# FreeBSD - Getting user access history



## DolphinPC (Dec 27, 2020)

Hi,

I am trying to solve the problem of obtaining user access history to a NAS box. 
Apparently the stock logs in /var/log are useless to obtaining that goal. 

Here is a more detailed thread:





						FreeNAS - Log user access history
					

Hi,  I am interested in logging when a user accessed the server. Whether that user went through the web api, went through SSH, went and accessed an SMB share. Whatever the mode is, I would like to see a history of who accessed the server and when they terminated that session. The end result...



					www.truenas.com
				




How do i achieve this?
Thanks


----------



## SirDice (Dec 27, 2020)

PC-BSD, FreeNAS, XigmaNAS, and all other FreeBSD Derivatives



DolphinPC said:


> I am trying to solve the problem of obtaining user access history to a NAS box.
> Apparently the stock logs in /var/log are useless to obtaining that goal.

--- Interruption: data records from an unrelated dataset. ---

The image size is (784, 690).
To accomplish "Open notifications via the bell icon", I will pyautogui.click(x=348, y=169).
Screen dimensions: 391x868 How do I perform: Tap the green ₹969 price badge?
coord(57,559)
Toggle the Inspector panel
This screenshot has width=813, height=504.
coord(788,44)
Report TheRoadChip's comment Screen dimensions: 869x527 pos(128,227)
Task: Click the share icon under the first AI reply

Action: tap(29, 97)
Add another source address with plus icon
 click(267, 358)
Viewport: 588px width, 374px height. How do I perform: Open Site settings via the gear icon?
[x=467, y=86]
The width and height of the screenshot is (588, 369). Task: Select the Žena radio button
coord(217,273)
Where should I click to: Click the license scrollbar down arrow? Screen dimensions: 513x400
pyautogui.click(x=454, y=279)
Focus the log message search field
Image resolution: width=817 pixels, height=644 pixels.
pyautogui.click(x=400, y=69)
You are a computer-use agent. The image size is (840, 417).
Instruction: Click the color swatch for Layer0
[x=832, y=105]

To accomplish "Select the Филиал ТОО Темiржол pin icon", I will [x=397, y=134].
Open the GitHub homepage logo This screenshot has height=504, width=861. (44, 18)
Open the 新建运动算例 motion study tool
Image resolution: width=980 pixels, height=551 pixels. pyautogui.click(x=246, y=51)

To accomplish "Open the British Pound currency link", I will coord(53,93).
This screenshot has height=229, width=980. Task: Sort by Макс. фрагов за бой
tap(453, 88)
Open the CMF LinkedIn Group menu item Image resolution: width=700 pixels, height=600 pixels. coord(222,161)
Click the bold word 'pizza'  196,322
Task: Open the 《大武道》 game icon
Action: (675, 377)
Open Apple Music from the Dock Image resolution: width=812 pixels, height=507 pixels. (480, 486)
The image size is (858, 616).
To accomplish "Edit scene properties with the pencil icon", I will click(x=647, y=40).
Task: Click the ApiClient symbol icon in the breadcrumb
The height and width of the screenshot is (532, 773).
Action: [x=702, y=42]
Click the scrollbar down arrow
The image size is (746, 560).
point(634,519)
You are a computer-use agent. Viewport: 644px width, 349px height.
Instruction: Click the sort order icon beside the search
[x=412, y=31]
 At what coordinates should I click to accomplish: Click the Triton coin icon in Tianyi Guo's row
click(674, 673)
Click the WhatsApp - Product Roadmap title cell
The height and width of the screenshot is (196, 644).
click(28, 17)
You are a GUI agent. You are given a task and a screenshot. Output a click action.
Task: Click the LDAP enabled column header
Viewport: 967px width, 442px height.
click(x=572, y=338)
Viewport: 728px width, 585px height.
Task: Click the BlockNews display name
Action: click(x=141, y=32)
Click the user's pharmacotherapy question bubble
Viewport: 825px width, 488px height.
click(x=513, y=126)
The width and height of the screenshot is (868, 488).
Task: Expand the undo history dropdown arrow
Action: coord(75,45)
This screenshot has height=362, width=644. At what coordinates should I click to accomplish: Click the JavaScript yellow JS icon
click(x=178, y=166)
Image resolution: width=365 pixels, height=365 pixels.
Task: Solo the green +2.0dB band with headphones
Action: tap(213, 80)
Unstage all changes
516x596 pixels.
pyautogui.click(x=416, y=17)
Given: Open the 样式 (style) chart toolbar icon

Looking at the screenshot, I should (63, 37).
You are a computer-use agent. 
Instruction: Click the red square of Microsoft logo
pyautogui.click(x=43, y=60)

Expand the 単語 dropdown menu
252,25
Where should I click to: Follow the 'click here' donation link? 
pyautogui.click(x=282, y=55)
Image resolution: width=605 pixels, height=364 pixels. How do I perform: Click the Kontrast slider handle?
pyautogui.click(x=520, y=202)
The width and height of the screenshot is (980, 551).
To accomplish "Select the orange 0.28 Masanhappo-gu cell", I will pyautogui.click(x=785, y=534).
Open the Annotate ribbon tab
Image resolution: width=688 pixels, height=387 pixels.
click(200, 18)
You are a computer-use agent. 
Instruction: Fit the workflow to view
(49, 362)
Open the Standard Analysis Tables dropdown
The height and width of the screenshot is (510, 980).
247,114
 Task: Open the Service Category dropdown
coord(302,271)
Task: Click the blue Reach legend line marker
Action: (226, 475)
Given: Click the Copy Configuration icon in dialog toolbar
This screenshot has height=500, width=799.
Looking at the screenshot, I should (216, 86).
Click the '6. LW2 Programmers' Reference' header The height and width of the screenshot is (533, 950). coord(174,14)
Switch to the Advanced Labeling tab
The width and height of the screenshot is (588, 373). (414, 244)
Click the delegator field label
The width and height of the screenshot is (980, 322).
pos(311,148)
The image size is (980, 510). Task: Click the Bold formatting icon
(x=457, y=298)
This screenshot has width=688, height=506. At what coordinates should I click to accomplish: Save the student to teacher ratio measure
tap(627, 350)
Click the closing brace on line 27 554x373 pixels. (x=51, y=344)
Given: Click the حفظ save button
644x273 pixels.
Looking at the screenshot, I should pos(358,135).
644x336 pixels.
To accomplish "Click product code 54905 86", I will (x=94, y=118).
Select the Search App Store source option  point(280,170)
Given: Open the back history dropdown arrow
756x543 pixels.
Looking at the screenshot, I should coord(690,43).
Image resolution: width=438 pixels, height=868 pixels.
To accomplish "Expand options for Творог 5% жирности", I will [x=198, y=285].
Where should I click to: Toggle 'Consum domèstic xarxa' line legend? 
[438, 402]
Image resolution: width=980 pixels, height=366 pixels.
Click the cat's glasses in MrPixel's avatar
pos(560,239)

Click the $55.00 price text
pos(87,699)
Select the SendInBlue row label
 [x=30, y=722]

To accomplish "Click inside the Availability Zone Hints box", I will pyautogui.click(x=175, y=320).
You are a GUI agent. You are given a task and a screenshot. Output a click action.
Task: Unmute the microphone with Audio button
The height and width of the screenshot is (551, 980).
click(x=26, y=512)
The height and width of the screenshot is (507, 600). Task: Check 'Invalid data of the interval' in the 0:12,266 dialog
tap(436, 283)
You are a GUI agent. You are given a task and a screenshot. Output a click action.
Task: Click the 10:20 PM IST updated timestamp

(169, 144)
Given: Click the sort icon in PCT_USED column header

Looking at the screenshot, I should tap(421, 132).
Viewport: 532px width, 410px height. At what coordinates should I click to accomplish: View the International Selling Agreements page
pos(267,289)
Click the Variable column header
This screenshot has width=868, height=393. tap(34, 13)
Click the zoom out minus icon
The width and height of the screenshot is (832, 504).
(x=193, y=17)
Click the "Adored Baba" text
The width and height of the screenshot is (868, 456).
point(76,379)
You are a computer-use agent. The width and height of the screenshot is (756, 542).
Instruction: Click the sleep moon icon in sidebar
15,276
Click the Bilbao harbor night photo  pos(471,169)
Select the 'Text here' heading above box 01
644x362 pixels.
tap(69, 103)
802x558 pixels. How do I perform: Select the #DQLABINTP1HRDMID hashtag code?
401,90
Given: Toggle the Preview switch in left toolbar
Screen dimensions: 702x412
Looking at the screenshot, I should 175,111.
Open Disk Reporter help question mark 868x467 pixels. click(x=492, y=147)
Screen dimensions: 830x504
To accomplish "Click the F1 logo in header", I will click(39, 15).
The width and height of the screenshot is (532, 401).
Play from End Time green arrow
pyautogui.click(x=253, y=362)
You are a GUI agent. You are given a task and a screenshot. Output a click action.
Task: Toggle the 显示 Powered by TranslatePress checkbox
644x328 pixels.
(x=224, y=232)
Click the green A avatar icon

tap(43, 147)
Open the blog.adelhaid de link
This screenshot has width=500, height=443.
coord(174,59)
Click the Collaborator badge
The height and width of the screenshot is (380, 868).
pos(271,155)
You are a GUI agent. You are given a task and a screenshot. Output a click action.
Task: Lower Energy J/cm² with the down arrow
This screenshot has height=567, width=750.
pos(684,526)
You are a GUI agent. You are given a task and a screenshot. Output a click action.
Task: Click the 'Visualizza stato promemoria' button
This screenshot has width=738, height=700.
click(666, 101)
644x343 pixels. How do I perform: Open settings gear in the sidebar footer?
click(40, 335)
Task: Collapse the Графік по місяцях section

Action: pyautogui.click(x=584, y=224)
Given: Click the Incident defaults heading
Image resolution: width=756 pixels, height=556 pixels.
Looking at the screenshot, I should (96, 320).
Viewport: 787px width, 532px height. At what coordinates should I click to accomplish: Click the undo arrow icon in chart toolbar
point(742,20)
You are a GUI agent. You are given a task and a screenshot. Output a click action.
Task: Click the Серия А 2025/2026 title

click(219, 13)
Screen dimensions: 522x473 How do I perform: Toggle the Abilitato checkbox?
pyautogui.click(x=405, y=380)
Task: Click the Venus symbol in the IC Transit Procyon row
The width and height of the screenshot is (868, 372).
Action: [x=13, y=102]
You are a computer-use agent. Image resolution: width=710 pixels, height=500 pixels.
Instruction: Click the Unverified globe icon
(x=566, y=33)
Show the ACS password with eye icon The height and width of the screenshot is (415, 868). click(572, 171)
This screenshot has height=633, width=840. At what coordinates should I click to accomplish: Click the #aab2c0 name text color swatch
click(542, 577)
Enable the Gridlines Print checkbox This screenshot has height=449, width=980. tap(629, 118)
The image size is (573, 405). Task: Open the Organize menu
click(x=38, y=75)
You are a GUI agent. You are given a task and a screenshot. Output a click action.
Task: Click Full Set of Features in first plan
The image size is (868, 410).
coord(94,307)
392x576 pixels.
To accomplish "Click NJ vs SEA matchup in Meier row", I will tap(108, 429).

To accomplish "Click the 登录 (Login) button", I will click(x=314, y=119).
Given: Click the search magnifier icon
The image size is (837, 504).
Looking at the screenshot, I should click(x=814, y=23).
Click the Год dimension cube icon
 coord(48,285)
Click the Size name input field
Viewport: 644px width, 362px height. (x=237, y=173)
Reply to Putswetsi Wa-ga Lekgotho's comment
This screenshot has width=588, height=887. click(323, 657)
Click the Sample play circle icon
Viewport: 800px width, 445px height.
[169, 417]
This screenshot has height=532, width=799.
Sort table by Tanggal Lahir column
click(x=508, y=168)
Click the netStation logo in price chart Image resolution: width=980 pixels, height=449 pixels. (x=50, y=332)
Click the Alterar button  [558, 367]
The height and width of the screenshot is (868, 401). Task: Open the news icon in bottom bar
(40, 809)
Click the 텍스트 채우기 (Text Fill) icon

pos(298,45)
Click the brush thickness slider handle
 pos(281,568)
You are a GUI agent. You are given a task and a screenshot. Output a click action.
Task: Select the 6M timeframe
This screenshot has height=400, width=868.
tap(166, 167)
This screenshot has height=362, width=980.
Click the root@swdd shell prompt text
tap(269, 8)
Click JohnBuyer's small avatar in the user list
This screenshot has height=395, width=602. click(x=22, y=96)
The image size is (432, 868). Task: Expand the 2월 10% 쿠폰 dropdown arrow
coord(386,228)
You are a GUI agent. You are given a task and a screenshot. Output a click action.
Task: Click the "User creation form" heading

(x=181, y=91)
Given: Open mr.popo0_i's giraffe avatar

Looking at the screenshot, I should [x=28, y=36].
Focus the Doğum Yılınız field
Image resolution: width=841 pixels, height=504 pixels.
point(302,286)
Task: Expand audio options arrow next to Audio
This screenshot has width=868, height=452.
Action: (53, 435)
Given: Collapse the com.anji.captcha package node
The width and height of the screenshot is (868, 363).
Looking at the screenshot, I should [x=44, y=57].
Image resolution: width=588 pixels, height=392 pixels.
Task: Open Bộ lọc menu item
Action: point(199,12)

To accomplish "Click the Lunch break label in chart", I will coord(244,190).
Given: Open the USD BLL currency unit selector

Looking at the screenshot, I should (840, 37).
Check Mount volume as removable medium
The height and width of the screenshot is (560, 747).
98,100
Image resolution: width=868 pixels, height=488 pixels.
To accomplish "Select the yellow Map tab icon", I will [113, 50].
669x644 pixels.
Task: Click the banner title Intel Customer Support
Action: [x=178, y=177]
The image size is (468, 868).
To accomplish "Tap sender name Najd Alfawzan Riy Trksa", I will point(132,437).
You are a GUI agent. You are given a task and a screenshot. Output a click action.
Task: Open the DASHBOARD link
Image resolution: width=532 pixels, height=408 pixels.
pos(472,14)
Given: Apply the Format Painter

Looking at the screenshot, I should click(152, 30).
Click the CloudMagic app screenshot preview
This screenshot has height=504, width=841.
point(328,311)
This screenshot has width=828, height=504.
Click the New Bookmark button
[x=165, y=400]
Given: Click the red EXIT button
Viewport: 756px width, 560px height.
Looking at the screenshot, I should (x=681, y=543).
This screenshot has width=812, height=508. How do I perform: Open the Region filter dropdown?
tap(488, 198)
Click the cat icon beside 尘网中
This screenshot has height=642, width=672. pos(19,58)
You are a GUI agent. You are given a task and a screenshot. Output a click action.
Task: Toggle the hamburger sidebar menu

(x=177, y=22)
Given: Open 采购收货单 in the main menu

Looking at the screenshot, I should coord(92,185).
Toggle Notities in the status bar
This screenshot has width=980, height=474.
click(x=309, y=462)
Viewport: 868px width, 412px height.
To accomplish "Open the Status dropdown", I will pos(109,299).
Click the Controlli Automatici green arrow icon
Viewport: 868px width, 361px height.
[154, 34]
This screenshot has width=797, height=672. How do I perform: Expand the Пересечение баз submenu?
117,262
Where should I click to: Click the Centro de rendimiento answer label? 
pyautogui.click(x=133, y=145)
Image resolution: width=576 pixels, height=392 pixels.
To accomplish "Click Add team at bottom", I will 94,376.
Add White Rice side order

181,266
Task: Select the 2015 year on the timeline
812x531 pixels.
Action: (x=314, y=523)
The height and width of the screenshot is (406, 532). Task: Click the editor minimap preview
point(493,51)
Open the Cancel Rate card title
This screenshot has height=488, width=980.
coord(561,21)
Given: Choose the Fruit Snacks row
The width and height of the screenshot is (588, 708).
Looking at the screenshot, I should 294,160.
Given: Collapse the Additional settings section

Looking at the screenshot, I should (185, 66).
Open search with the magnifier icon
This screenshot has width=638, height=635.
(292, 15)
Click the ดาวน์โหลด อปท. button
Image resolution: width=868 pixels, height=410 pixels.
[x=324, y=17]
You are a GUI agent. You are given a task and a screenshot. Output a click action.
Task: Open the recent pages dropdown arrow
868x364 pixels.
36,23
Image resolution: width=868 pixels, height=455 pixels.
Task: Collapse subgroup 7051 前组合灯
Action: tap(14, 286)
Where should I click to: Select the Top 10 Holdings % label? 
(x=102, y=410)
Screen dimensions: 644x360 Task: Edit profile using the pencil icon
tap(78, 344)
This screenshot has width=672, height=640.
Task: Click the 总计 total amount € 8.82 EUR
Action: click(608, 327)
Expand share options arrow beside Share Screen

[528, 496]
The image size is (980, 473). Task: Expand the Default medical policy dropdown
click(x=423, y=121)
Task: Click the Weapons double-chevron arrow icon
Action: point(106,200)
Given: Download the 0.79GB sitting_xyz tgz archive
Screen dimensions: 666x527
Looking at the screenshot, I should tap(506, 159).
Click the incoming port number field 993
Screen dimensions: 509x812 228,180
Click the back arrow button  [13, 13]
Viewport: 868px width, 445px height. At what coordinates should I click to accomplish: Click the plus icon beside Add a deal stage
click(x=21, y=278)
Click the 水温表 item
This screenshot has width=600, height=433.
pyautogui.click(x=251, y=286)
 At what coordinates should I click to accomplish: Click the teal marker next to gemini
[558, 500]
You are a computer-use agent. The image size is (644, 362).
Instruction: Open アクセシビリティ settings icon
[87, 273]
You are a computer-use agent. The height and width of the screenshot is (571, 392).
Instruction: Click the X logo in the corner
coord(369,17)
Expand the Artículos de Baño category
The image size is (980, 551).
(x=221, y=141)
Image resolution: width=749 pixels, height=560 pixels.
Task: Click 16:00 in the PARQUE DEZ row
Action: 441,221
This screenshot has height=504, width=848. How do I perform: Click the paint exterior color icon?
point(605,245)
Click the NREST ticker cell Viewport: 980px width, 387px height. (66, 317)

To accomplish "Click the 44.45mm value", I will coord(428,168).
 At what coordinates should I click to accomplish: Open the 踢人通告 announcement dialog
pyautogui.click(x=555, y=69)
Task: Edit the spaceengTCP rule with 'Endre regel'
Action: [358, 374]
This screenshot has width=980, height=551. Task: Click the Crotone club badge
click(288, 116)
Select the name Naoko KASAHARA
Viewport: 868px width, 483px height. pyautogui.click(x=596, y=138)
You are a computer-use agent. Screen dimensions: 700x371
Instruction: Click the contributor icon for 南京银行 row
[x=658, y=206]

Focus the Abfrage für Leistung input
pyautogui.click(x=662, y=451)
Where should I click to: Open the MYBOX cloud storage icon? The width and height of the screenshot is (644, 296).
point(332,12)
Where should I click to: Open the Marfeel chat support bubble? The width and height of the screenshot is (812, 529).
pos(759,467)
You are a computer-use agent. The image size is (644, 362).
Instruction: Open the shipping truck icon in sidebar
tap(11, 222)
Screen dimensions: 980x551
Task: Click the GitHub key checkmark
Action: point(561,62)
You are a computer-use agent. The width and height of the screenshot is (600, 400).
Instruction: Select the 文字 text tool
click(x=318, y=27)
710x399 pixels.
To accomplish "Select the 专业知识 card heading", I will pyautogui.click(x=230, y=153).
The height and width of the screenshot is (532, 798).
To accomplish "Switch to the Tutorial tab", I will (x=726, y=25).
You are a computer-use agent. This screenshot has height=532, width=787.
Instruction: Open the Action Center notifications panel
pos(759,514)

Secure shell access is logged in /var/log/auth.log. If you're looking for access logs from the FreeNAS web interface you're going to have to ask on the FreeNAS forums, it's part of the customized installation they have. Nothing in a standard FreeBSD install is going to be helpful here.


----------



## DolphinPC (Dec 27, 2020)

Hi, thanks for your reply.

Understood about the web interface, but ultimately when logging in, the root user on FreeBSD is being accessed? So, this should be logged somewhere correct?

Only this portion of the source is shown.